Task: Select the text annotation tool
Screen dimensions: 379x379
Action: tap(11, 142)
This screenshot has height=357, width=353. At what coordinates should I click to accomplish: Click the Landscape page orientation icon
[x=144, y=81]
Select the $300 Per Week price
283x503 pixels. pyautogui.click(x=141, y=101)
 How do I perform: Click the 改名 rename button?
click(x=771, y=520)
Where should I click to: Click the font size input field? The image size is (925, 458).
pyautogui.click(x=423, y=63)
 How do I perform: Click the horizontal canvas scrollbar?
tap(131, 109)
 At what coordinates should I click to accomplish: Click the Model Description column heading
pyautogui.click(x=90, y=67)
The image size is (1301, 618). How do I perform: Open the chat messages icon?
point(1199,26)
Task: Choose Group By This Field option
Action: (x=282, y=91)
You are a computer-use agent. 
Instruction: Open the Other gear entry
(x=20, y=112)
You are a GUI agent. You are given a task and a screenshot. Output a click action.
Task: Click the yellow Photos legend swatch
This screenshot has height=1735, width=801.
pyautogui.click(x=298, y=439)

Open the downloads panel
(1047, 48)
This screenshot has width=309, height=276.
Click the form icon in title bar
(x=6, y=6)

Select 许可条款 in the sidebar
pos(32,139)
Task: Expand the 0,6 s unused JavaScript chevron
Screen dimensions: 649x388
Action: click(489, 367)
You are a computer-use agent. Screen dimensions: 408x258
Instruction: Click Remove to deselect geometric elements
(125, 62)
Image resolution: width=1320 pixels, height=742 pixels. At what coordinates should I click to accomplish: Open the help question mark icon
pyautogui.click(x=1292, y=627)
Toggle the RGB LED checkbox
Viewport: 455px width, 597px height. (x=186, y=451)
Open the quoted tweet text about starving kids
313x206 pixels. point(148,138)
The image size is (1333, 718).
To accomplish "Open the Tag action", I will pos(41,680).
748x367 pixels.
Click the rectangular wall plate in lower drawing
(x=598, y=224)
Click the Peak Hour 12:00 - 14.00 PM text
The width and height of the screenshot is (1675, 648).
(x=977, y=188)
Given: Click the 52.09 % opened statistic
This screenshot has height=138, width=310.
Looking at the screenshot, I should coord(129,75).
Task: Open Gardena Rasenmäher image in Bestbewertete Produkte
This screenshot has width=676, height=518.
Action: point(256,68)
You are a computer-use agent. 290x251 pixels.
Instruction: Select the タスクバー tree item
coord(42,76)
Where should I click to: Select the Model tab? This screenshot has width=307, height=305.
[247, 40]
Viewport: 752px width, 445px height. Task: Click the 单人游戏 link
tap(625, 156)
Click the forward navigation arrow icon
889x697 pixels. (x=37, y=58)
++++++++
## WHAT THE TASK REQUIRES
The whole listing above is to be reproduced without any slip.

## TASK ANSWER
Task: Select the text annotation tool
Screen dimensions: 379x379
Action: tap(11, 142)
This screenshot has height=357, width=353. At what coordinates should I click to accomplish: Click the Landscape page orientation icon
[x=144, y=81]
Select the $300 Per Week price
283x503 pixels. pyautogui.click(x=141, y=101)
 How do I perform: Click the 改名 rename button?
click(x=771, y=520)
Where should I click to: Click the font size input field? The image size is (925, 458).
pyautogui.click(x=423, y=63)
 How do I perform: Click the horizontal canvas scrollbar?
tap(131, 109)
 At what coordinates should I click to accomplish: Click the Model Description column heading
pyautogui.click(x=90, y=67)
The image size is (1301, 618). How do I perform: Open the chat messages icon?
point(1199,26)
Task: Choose Group By This Field option
Action: (x=282, y=91)
You are a computer-use agent. 
Instruction: Open the Other gear entry
(x=20, y=112)
You are a GUI agent. You are given a task and a screenshot. Output a click action.
Task: Click the yellow Photos legend swatch
This screenshot has height=1735, width=801.
pyautogui.click(x=298, y=439)

Open the downloads panel
(1047, 48)
This screenshot has width=309, height=276.
Click the form icon in title bar
(x=6, y=6)

Select 许可条款 in the sidebar
pos(32,139)
Task: Expand the 0,6 s unused JavaScript chevron
Screen dimensions: 649x388
Action: click(489, 367)
You are a computer-use agent. Screen dimensions: 408x258
Instruction: Click Remove to deselect geometric elements
(125, 62)
Image resolution: width=1320 pixels, height=742 pixels. At what coordinates should I click to accomplish: Open the help question mark icon
pyautogui.click(x=1292, y=627)
Toggle the RGB LED checkbox
Viewport: 455px width, 597px height. (x=186, y=451)
Open the quoted tweet text about starving kids
313x206 pixels. point(148,138)
The image size is (1333, 718).
To accomplish "Open the Tag action", I will pos(41,680).
748x367 pixels.
Click the rectangular wall plate in lower drawing
(x=598, y=224)
Click the Peak Hour 12:00 - 14.00 PM text
The width and height of the screenshot is (1675, 648).
(x=977, y=188)
Given: Click the 52.09 % opened statistic
This screenshot has height=138, width=310.
Looking at the screenshot, I should coord(129,75).
Task: Open Gardena Rasenmäher image in Bestbewertete Produkte
This screenshot has width=676, height=518.
Action: point(256,68)
You are a computer-use agent. 290x251 pixels.
Instruction: Select the タスクバー tree item
coord(42,76)
Where should I click to: Select the Model tab? This screenshot has width=307, height=305.
[247, 40]
Viewport: 752px width, 445px height. Task: Click the 单人游戏 link
tap(625, 156)
Click the forward navigation arrow icon
889x697 pixels. (x=37, y=58)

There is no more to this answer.